**SELECTED EXTRACT**
* * * * *

Studio album by Mike Stern
- Released: September 14, 1999
- Recorded: December 1998 – January 1999
- Studio: Litho Studios (Seattle Washington); Kampo Studios and Avatar Studios (New York City, New York);
- Genre: Jazz; Rock; Blues;
- Length: 62:37
- Label: Atlantic Records
- Producer: Jim Beard

Mike Stern chronology
| Give and Take (1997) | Play (1999) | Voices (2001) |

= Play (Mike Stern album) =

Play is an album by the American jazz guitarist Mike Stern, released in 1999 through Atlantic Records.

The album peaked at No. 21 on Billboards Traditional Jazz Albums chart.

Professional ratings
Review scores
| Source | Rating |
| The Penguin Guide to Jazz Recordings | Star Half star |

==Production==
Bill Frisell and John Scofield contributed to the album. It was tracked live, with few overdubs.

* * * * *

**DIRECTIVES**
A - In the Play album page, write down the passage that begins at the words "Mike Stern chronology" and stops after the words "through Atlantic Records.".
B - Which studios does the Play album page name as places where the album was recorded?
C - Write what comes next in the article on Mike Stern's album Play, starting after its last sentence.

**DATA EXCERPT**
* * * * *

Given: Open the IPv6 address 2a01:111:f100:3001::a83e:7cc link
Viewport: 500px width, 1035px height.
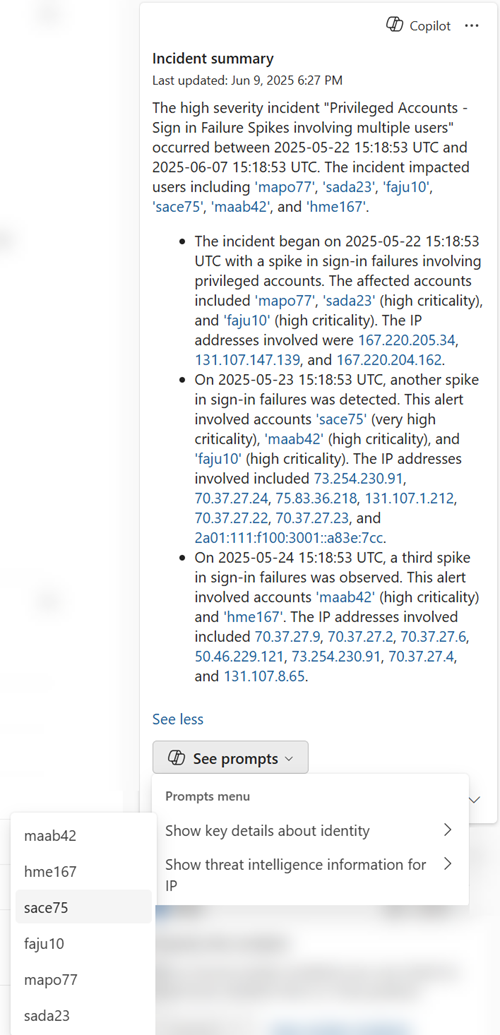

* * * * *

**EXPECTED ANSWERS**
A -
Mike Stern chronology
| Give and Take (1997) | Play (1999) | Voices (2001) |

= Play (Mike Stern album) =

Play is an album by the American jazz guitarist Mike Stern, released in 1999 through Atlantic Records.

B - Litho Studios, Kampo Studios, Avatar Studios

C -
==Critical reception==
The Times thought that Stern "displays a new maturity—these are properly integrated songs, not simply backdrops for long solos." The Los Angeles Daily News wrote that the album is "highlighted by fine work from Stern and Scofield on the title track's minor blues, the New Orleans-flavored 'Small World' and the bop-driven 'Outta Town'."

== Track listing ==
All songs written by Mike Stern.
1. "Play" - 7:15
2. "Small World" - 5:23
3. "Outta Town" - 6:09
4. "Blue Tone" - 6:43
5. "Tipatina's" - 6:35
6. "All Heart" - 6:22
7. "Frizz" - 5:41
8. "Link" - 6:50
9. "Goin' Under" - 4:10
10. "Big Kids" - 7:29

== Personnel ==
- Mike Stern – guitars
- Jim Beard – keyboards (1–3, 5, 6, 8, 9)
- John Scofield – guitars (1–3)
- Bill Frisell – guitars (4, 6, 7, 10)
- Lincoln Goines – bass
- Ben Perowsky – drums (1–4, 6, 7, 10)
- Dennis Chambers – drums (5, 8, 9)
- Bob Malach – tenor saxophone (3, 5, 6, 8, 9)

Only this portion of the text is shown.